Demystify churn
June 2018
Your customer is likely to leave if the customer experience falls short of his or her expectations. This is obvious.
Yet, not enough companies analyse and understand when and why they fail to meet customer expectations. Management will start debating why the latest churn figures look the way they do. Instead of how they should improve the customer experience in the affected area.
I went with a colleague of mine, Mads Schjølin, to get a peek inside Silicon Valley and learn how start-ups and tech companies go beyond the first hype from early adopters to building customer relations and sustainable growth.
Mads and I are writing a series of posts based on our learnings and reflections. This is a follow-up on “What Silicon Valley can teach you about B2B marketing” – focussing on the last part of the sales funnel:
How to keep your customers coming back, increase their share of wallet and get them to advocate your brand.
Many companies do churn reporting that reveals customer development in a historic perspective but gives little insight into whether (and how) action should be taken, leaving management with more questions than answers.
An Implement Customer Retention Survey (2016) revealed that only 1 in 20 companies understands the underlying churn drivers, while even fewer companies identified leading indicators of churn. Identifying and understanding the underlying components of churn is critical to developing and testing retention hypotheses.
We need to demystify churn and go beyond “the numbers” in order to create insights that we can act upon – and change the conversation:
Invest time and resources in gathering the right insights, aiming to understand the needs and behaviour of customers and continuously building on experiences and relationships.
Working with customer retention requires more than a one-off initiative when the numbers look bad. It is about caring for your customers, taking responsibility for the experiences you create and realising that nice companies finish first.
At the recent Growth Marketing Conference, Ryan Kulp from Fomo (a marketing platform that helps increase website conversions) shared how they “care a lot more about existing customers than random people on the internet”; how they seek to grow their business through great customer experiences and word of mouth. Not by giving extra discounts or special promotions – as it will diminish the perceived value of the product – but by investing in the relationship. A fitting example is how they recently prioritised resources for hiring an engineer for customer support instead of sales.
Today, there is no excuse for not working continuously on improving the customer journey. Customers expect it, and your competitors are already doing it.

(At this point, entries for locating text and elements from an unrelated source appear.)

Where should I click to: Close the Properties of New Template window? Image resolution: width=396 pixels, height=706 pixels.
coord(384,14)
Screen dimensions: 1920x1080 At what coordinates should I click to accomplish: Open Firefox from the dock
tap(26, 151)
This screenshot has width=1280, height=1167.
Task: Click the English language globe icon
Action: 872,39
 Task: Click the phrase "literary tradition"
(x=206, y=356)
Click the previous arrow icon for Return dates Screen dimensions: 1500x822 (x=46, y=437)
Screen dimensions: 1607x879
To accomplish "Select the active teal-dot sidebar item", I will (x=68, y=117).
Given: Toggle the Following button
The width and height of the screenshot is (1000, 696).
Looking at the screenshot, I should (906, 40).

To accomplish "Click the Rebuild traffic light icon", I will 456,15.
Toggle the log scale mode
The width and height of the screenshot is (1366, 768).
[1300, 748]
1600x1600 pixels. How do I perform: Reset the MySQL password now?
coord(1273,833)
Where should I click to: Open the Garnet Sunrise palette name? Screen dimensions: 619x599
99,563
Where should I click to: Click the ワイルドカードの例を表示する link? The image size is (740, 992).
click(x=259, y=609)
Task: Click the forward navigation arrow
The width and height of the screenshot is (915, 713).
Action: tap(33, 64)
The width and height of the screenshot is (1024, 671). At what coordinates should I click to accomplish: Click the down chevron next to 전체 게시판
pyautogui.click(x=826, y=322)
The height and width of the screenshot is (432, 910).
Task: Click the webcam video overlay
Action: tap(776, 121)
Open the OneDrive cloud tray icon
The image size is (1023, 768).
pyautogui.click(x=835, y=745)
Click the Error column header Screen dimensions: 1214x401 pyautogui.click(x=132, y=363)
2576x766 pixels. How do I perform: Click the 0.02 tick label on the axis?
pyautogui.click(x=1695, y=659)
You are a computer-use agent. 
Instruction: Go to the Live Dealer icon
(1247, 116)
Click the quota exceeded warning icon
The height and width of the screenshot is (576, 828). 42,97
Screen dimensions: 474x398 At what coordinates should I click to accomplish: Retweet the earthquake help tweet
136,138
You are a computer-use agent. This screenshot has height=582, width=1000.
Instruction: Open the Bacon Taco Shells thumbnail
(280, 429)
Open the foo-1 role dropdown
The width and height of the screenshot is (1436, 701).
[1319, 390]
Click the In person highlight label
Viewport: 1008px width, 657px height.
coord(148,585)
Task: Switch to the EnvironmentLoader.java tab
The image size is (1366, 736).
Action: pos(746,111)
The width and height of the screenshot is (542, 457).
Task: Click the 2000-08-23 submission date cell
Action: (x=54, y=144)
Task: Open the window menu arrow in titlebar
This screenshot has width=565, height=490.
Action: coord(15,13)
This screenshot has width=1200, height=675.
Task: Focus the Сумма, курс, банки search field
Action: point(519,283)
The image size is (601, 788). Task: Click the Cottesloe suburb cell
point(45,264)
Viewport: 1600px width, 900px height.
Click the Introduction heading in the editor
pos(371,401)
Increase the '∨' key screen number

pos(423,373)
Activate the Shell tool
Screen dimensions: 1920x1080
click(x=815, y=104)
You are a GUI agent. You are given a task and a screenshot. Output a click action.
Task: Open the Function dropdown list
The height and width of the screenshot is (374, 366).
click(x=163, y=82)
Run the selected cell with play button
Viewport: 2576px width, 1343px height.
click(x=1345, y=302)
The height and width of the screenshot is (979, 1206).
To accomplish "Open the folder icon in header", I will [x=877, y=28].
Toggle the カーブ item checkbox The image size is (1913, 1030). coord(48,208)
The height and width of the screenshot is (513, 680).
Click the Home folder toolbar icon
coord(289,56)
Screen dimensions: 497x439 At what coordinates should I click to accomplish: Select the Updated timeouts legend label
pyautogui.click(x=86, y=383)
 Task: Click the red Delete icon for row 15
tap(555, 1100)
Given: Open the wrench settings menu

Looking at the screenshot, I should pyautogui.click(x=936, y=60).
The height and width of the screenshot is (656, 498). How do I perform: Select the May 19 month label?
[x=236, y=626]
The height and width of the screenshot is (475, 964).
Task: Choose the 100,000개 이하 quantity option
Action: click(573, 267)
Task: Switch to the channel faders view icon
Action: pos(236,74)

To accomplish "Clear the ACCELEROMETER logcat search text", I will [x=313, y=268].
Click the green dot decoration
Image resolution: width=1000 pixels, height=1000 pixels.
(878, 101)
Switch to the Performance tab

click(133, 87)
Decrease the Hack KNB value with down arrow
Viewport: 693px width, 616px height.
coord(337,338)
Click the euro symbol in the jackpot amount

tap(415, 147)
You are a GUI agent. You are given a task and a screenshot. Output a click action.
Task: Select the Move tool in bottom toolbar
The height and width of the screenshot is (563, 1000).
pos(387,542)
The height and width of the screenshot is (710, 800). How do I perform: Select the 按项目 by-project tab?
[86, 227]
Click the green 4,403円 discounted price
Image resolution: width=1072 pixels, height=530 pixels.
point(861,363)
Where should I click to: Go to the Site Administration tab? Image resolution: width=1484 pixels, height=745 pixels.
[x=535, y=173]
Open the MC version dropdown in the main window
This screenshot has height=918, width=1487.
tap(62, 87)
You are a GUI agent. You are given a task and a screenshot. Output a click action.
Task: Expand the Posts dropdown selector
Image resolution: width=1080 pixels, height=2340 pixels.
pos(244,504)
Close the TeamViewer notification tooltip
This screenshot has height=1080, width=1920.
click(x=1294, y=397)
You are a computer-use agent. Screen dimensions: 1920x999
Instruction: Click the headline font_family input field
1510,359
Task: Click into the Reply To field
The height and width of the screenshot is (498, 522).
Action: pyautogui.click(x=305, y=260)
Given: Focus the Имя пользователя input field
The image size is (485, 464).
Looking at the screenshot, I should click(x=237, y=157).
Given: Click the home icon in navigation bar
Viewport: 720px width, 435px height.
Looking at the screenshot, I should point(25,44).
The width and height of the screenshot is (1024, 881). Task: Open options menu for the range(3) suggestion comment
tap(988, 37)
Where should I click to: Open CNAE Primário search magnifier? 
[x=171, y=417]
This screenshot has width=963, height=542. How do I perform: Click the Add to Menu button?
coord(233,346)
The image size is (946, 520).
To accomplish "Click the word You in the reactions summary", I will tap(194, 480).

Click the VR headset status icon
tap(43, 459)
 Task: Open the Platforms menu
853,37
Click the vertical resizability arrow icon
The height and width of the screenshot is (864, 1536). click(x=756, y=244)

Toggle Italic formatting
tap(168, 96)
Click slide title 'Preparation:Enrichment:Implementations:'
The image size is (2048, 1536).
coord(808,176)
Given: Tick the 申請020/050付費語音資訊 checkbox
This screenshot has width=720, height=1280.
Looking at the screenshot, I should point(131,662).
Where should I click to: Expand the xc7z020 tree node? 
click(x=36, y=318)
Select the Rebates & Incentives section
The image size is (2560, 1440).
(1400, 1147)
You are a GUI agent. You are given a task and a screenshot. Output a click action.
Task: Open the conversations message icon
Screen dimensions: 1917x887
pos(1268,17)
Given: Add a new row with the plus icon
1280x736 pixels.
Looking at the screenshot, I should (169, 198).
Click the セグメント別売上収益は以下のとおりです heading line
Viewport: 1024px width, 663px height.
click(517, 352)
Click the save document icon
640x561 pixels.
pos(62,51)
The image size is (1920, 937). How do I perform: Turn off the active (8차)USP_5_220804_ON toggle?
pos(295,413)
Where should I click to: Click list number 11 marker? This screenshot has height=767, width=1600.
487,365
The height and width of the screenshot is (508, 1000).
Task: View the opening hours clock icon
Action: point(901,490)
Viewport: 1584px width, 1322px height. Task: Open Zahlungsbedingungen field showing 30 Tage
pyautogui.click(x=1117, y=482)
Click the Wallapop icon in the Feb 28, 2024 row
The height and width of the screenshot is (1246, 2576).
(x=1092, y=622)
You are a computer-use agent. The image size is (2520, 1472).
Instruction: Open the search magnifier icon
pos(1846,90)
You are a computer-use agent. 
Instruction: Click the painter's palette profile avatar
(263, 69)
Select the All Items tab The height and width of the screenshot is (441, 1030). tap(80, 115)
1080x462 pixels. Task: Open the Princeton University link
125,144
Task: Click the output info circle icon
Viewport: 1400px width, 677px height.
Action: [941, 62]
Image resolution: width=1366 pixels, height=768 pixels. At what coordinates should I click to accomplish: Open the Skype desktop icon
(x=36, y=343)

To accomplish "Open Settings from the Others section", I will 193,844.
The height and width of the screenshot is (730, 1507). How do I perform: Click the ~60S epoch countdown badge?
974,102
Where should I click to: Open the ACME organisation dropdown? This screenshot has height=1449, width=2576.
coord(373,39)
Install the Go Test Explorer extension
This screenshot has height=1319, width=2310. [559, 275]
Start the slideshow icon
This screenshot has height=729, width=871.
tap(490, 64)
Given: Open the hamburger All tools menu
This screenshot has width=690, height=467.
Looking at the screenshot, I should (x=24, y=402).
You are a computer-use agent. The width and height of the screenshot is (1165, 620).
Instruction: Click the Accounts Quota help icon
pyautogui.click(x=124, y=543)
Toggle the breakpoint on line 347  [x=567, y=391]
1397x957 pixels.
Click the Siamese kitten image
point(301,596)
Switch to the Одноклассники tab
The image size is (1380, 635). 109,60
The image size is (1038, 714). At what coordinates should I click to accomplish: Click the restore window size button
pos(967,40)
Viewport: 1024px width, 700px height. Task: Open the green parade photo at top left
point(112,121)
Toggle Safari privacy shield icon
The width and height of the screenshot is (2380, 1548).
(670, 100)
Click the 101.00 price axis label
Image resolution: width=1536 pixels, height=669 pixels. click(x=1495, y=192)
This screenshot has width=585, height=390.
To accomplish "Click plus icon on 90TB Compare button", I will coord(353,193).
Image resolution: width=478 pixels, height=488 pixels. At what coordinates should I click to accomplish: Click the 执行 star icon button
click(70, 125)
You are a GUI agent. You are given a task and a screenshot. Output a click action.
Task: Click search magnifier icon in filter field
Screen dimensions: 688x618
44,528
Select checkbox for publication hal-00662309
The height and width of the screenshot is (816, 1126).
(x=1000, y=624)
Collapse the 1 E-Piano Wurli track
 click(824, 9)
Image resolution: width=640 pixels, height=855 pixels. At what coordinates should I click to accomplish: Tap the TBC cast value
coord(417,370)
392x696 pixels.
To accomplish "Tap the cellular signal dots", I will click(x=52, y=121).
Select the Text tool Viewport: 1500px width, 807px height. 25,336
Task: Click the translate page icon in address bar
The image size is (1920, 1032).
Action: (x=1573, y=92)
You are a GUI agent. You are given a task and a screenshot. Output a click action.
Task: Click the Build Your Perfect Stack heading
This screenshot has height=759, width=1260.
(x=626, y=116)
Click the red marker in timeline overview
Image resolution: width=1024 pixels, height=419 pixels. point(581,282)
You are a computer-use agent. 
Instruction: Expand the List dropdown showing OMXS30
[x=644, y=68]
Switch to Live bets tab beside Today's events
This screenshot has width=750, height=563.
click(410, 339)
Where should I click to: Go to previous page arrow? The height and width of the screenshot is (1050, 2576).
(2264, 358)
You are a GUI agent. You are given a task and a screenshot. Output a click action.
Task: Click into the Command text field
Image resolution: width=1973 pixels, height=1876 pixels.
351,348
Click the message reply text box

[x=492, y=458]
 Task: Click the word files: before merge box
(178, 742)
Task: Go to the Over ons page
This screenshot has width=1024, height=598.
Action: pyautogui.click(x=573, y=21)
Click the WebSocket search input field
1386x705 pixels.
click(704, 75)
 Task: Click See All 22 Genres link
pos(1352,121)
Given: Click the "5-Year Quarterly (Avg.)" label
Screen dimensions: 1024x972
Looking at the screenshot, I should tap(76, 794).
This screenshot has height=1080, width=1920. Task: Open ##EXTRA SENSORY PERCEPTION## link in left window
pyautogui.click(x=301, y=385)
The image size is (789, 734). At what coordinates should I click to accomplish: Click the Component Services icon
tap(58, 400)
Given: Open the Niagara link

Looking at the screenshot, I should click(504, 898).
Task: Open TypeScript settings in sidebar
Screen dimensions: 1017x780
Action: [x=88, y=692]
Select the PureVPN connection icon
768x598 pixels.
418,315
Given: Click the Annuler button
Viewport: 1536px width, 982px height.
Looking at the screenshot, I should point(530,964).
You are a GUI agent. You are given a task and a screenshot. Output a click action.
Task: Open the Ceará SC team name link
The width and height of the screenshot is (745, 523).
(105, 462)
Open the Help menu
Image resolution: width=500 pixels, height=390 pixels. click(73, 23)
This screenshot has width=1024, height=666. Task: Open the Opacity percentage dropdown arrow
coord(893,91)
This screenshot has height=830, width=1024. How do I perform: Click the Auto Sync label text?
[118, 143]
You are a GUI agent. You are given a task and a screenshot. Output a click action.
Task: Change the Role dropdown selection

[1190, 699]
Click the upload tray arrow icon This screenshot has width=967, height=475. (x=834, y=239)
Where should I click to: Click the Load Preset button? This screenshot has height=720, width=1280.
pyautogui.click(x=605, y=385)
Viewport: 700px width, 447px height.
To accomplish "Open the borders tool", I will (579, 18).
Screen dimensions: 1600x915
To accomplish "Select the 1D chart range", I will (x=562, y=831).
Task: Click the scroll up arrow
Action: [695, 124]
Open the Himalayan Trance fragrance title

To identify the initiatives that will benefit your business the most, you need to track and analyse your customers’ journey from early onboarding – browsing your website or talking with your customer service centre – to customer churn, either by slowly reducing the use of your services or slamming the door and telling the world on social media. Once you have the necessary insights, you will be able to optimise the customer journey.
Ideally, you combine historic insights across systems in Analytical Base Tables tailored for analysis. Having a single view of the customer enables holistic analysis of customer engagement and easy access to analysis and insights.
Once you have gathered the necessary data sources, we recommend a four-step approach, gathering insights across your business and turning them into actions:
The four-step retention process is not always linear – new insights may lead you to revisit initial prioritisation or hypotheses.
Retention projects can be based on machine learning algorithms predicting the likelihood of churn – or by gathering insights through customer interviews and conversations. Ideally, it is a combination of the two working in agile sprints with rapid experimentation.
The key takeaway is to keep focussing on how you can improve your customer experience, prolong your customer relations and avoid inexplicable surprises in your next churn report.